▶ _Kutipan teks_
□ □ □

"L" Air Mental Fitness CenterARTIKEL

Jul 04, 2009 10:42 oleh Admin

"Mas, minta di lorong ya ..", pinta saya kepada petugas maskapai penerbangan "L" Air di konter check-in Bandara Adi Sucipto Yogyakarta. Suara saya yang mantap ditambah anggukan sang petugas membuat saya ayem mendapatkan posisi duduk yang saya inginkan.

Proses check-in berlangsung cepat. Saya menerima boarding pass dari secarik kertas putih dan melihat nomor kursi saya 19A, lalu langsung mengantonginya.

Waktu masih sejam lagi untuk boarding. Saya membawa buku NLP in Action karya Pak Wiwoho untuk me-refresh pengetahuan NLP saya. Sejak awal masuk ruang tunggu, saya punya feeling kali ini pesawat akan delay. Entah dari mana intuisi itu datang.

Benar ! ... Suara wanita yang lembut dan renyah mengabarkan pesawat ke Jakarta ditunda 1,5 jam. Untung buku Pak Wiwoho menemani saya. Saya segera keluar ruang tunggu, dan nongkrong di sebuah kafe sambil menyeruput teh poci.

Singkat cerita, setelah waktunya tiba, saya beranjak ke pesawat. Saya lihat label yang menempel di bagasi kabin, ternyata kursi saya ada di dekat jendela, bukan di lorong seperti yang saya minta. Meskipun sedikit kecewa, tapi karena boarding pass sudah tidak diubah lagi, saya menerima saja kenyataan ini. Sekali lagi, saya punya feeling tempat duduk saya sudah ada yang menempati. Benar ! ... Seorang bapak-bapak dengan wajah datar telah menduduki hak kursi saya.

"Bapak nomor berapa ?", tanya saya kepada bapak-bapak tadi.

□ □ □

▶ _Data yang diberikan_
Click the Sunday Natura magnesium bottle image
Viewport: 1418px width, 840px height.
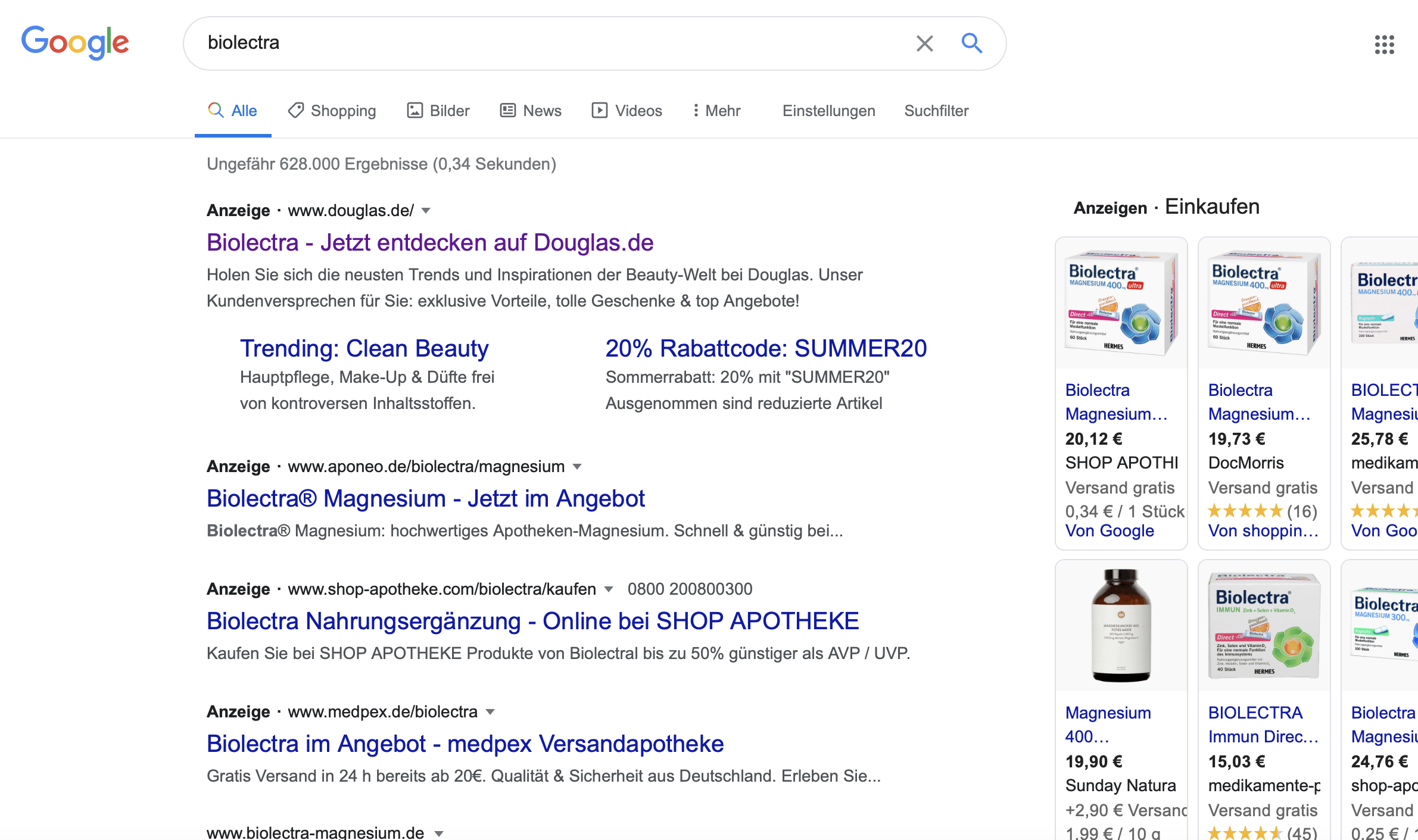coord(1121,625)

□ □ □

▶ _Kerjakan soal berikut_
**a)** Berdasarkan kutipan, jelaskan dalam satu atau dua kalimat alasan penulis membawa buku NLP in Action.
**b)** Ringkaslah kutipan tersebut dalam dua kalimat.
**c)** Cetak bagian kutipan mulai dari "Benar ! ... Suara" sampai dengan "menyeruput teh poci.".

▶ _Jawaban latihan_
**a)** Penulis membawa buku NLP in Action karya Pak Wiwoho untuk me-refresh pengetahuan NLP-nya.

**b)** Penulis meminta kursi di lorong saat check-in dengan maskapai "L" Air di Bandara Adi Sucipto Yogyakarta. Setelah menunggu di kafe karena pesawat ke Jakarta ditunda 1,5 jam, penulis mendapati kursinya berada di dekat jendela dan sudah diduduki seorang bapak, lalu menanyakan nomor kursi bapak itu.

**c)**
Benar ! ... Suara wanita yang lembut dan renyah mengabarkan pesawat ke Jakarta ditunda 1,5 jam. Untung buku Pak Wiwoho menemani saya. Saya segera keluar ruang tunggu, dan nongkrong di sebuah kafe sambil menyeruput teh poci.